In an interview with Variety.com, Dodd revealed an interesting, change-is-possible thinking when discussing the MPAA's approach to piracy. From his perspective, perhaps the MPAA's wording was to harsh. In fact, he suggested a different approach regarding the mindset concerning piracy by saying:
He said Saturday that the industry will need to take a far more nuanced approach to promoting future antipiracy legislation.
"We're going to have to be more subtle and consumer-oriented," he added. "We're on the wrong track if we describe this as thievery."
Now, does this mean Dodd doesn't view piracy as theft or is this simply a change in strategy in an attempt to woo support for future editions of SOPA? Judging by the "promoting future antipiracy legislation" portion, it suggests very clearly that the war on piracy is far from over, at least from the MPAA's perspective. It seems as if the change in the way the piracy is described is meant to suggest a softer stance towards file sharers, but it also rings as if he's suggesting a lighter approach--not calling content pirates thieves--will garner more support from the public, and, more importantly, the tech industry.

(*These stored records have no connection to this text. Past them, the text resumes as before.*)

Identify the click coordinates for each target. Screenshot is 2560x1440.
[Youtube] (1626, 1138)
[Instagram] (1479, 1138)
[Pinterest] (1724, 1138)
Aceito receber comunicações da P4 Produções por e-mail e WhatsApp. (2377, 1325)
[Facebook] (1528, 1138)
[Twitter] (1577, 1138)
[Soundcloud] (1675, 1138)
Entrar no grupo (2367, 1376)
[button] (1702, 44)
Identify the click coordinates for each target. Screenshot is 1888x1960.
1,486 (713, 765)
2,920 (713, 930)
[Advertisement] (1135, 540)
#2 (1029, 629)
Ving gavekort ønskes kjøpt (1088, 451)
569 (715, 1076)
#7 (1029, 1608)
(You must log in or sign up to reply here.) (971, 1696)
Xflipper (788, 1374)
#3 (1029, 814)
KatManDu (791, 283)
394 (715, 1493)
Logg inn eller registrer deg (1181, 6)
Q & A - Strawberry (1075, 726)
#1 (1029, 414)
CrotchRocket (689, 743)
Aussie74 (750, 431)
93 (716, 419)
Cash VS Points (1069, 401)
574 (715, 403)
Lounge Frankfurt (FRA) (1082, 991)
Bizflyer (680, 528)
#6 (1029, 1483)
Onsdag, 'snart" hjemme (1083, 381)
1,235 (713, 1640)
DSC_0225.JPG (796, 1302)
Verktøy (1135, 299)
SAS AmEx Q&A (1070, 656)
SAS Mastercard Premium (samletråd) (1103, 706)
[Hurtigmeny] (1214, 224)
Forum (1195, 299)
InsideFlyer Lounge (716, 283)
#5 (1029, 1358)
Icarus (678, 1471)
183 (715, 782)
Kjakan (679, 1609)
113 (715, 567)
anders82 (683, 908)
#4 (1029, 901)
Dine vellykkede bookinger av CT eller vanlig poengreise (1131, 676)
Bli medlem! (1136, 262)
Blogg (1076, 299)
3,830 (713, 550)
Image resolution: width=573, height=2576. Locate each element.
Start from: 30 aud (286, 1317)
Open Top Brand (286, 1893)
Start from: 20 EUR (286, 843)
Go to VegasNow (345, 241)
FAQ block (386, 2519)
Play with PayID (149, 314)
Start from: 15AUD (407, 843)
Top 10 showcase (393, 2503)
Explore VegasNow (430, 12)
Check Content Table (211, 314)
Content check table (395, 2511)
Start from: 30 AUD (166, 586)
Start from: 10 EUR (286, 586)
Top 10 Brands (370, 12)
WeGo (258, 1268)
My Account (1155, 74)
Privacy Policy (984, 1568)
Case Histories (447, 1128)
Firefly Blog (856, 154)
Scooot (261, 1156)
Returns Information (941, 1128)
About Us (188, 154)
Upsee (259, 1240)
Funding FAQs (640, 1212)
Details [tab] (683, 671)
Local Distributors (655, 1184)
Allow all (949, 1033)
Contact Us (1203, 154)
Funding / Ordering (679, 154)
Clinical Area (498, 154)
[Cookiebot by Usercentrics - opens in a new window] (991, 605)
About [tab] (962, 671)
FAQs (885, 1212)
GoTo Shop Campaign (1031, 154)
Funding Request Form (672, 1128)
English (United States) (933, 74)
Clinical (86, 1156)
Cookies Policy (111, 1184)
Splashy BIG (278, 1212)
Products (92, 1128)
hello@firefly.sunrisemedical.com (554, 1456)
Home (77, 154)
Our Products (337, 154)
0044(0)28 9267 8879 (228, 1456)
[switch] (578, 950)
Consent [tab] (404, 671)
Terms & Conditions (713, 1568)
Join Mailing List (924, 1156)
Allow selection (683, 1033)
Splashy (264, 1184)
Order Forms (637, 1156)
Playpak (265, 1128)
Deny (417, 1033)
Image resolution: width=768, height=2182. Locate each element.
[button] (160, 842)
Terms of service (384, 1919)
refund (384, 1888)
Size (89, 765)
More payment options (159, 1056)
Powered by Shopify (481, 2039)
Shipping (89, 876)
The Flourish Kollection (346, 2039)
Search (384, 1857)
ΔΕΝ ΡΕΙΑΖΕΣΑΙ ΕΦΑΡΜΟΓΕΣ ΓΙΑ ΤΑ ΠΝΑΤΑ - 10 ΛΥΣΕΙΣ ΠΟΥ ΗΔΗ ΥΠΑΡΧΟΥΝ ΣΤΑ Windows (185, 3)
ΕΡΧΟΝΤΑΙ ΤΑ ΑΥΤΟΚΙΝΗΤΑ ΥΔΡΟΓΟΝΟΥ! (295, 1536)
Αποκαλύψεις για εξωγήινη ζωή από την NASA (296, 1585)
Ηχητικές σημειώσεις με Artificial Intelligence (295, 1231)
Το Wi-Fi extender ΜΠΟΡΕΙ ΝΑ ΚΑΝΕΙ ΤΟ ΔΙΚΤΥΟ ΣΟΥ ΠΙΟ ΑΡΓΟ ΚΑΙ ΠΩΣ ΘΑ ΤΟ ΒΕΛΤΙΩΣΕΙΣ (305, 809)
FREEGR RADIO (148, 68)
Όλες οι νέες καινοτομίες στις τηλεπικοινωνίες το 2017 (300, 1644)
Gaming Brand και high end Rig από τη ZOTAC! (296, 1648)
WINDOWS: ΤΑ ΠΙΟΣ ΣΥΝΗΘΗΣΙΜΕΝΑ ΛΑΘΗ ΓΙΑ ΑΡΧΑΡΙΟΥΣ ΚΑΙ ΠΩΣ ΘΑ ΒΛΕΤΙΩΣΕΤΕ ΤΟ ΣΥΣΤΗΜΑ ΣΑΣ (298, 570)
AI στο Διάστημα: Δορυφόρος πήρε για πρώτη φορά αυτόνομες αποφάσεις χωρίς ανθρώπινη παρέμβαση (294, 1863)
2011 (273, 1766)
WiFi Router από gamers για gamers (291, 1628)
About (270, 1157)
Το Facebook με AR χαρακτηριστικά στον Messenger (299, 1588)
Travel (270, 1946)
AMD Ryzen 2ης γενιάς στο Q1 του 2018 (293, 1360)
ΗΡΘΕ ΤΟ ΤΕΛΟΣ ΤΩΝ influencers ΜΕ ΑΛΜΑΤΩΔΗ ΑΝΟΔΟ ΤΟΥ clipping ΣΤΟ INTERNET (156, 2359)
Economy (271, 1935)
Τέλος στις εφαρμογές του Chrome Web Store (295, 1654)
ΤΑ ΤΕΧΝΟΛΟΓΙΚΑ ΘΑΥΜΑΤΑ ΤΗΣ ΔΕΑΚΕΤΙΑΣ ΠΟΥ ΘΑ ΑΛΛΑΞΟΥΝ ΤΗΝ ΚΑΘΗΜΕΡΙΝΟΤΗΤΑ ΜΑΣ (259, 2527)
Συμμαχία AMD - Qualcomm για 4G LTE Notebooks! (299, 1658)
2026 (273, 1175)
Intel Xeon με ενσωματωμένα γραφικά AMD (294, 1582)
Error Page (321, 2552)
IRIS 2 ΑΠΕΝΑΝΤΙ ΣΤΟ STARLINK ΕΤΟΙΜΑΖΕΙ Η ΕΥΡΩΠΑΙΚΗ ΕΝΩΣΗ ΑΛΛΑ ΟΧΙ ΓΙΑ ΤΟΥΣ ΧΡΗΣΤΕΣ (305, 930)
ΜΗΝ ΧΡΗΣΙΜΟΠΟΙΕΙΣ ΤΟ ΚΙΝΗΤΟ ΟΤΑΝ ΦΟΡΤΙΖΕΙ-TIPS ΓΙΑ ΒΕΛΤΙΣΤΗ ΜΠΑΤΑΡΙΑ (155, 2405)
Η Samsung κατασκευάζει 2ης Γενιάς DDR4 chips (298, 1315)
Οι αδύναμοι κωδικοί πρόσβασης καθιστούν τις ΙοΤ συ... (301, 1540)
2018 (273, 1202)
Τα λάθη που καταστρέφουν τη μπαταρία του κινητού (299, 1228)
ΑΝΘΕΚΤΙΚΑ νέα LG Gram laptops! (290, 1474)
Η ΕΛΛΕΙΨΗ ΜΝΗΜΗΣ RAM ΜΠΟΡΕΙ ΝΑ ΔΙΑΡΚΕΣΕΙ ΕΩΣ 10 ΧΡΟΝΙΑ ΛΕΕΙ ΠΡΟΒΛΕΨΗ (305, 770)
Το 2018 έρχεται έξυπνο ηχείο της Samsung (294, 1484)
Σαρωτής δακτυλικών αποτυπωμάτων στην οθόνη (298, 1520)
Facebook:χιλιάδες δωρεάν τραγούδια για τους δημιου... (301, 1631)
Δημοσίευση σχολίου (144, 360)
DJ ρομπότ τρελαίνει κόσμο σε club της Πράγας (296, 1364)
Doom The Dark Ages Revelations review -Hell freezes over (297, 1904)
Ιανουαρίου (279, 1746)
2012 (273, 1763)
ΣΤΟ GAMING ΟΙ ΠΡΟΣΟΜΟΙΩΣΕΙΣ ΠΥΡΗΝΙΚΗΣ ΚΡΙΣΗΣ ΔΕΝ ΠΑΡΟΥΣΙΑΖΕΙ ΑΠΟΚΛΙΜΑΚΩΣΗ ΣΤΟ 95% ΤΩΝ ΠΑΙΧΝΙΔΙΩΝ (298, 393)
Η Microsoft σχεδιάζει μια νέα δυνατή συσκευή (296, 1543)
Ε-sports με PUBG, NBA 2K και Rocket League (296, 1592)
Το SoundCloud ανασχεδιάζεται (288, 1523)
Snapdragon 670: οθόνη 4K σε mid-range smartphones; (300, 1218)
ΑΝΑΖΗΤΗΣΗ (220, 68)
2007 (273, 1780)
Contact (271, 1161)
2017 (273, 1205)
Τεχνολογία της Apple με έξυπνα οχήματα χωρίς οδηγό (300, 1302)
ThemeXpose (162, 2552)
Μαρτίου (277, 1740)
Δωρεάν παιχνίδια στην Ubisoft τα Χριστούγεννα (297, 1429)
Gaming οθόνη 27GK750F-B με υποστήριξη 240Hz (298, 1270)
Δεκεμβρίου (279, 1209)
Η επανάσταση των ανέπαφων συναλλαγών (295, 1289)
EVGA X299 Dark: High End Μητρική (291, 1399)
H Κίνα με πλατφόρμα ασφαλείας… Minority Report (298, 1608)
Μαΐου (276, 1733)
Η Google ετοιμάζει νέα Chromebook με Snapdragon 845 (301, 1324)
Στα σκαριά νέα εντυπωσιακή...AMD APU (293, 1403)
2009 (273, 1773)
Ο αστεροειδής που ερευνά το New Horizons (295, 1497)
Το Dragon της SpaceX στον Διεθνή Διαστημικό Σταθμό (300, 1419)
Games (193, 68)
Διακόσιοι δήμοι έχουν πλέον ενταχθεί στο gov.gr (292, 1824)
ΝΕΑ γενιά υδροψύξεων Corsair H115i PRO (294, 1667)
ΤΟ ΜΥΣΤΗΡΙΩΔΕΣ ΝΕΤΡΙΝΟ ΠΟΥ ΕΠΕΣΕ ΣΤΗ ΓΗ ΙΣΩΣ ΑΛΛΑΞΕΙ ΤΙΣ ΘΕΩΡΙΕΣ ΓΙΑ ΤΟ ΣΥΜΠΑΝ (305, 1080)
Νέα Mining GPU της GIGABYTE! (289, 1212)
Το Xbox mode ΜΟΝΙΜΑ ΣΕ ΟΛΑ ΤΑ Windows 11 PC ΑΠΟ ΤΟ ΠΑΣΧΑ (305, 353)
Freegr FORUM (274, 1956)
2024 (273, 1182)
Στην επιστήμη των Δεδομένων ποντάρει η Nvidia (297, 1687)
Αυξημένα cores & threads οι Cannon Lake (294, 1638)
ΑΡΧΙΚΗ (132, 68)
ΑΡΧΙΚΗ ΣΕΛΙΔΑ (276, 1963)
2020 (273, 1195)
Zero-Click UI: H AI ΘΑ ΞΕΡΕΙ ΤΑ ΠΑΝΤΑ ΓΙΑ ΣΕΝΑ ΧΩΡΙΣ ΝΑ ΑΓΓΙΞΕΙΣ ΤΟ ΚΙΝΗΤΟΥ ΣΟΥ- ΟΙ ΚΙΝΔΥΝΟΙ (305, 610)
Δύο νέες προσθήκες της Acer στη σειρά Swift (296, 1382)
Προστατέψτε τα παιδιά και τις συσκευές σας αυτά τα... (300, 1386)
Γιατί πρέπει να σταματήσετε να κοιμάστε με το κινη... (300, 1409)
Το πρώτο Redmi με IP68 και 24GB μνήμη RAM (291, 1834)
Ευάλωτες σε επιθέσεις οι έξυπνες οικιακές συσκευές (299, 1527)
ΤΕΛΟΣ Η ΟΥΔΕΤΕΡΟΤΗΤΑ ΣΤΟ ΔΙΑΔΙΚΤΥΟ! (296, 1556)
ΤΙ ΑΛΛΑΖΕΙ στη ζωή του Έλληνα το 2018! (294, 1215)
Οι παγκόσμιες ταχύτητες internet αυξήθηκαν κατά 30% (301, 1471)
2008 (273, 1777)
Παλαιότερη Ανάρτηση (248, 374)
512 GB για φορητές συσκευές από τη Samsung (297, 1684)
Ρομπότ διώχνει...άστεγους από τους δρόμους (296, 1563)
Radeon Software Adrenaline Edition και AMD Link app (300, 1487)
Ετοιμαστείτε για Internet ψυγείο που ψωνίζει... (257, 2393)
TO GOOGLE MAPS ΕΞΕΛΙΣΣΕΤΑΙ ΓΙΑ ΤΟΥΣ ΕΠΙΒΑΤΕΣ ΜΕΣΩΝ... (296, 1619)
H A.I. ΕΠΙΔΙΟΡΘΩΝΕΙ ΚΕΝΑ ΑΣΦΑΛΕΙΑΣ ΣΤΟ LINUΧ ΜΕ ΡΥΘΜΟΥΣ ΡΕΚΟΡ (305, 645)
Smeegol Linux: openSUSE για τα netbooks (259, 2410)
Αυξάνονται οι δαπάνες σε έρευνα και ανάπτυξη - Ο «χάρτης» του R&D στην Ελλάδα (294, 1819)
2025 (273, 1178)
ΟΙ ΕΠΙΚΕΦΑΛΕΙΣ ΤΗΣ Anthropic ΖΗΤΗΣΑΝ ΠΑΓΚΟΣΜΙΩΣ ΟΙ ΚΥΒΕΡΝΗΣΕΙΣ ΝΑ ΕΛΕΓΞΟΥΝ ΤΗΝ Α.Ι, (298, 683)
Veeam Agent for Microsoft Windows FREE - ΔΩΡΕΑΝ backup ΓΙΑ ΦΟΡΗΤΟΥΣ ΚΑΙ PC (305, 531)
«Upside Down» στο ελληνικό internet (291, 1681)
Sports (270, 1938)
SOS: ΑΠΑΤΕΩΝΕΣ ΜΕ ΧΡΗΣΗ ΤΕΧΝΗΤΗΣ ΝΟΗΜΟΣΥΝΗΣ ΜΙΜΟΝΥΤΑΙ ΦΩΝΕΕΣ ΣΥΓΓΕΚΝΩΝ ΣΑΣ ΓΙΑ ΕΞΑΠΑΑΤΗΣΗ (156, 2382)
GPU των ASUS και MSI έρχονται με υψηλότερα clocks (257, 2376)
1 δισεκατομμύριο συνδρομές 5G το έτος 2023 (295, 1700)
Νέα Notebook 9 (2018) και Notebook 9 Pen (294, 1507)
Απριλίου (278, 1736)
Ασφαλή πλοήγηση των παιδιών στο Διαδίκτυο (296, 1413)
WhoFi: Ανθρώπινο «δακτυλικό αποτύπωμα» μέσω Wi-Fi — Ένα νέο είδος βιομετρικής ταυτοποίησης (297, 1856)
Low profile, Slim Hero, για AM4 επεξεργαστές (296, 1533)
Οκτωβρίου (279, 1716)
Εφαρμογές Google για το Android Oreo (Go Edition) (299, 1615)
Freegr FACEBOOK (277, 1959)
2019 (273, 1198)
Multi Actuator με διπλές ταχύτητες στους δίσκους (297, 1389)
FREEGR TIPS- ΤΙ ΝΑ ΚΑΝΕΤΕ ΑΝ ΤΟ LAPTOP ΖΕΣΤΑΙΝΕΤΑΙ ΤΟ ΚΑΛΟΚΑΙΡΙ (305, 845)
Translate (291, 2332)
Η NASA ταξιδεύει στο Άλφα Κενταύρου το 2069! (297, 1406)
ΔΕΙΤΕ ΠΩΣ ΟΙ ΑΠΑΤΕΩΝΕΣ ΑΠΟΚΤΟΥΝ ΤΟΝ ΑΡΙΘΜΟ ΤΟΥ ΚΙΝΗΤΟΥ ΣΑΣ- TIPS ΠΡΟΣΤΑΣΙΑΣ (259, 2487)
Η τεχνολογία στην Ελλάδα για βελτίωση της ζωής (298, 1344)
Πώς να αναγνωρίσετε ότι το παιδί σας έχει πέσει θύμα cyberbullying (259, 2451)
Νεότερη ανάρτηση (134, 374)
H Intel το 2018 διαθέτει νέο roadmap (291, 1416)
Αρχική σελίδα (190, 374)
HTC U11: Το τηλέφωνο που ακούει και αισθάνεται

A quote concerning Google's stance on SOPA demonstrates this rather well:
But Internet companies such as Google, Facebook and Twitter campaigned effectively against the legislation, mobilizing users on grounds that the new rules would impede the free flow of information on the Internet.
"Google chose wisely by making Hollywood the enemy," Dodd said ruefully.
Another thing that might help get the tech industry on board is craft future versions of SOPA in such a way that it doesn't potentially break the Internet.
That being said, the fact that Dodd suggests a change in the approach to piracy, while mentioning the role consumers play can be categorized as potential hope. The idea of embracing the Internet as a primary vehicle for content delivery, even first-run movies, is a step in the right direction. The Oatmeal's take on watching Game of Thrones perfectly demonstrates the position many consumers find themselves in before resorting to file sharing.
Who knows, maybe somebody forwarded that particular comic to Dodd's email and he got the message. But then again, maybe he's just trying a more subtle approach to generate support for future versions of SOPA, which remains very much on his mind:
"I can't say anything to [US Senators] about this for another seven months, but I think my colleagues understand how important this is," he said.
Just make sure you don't call piracy theft.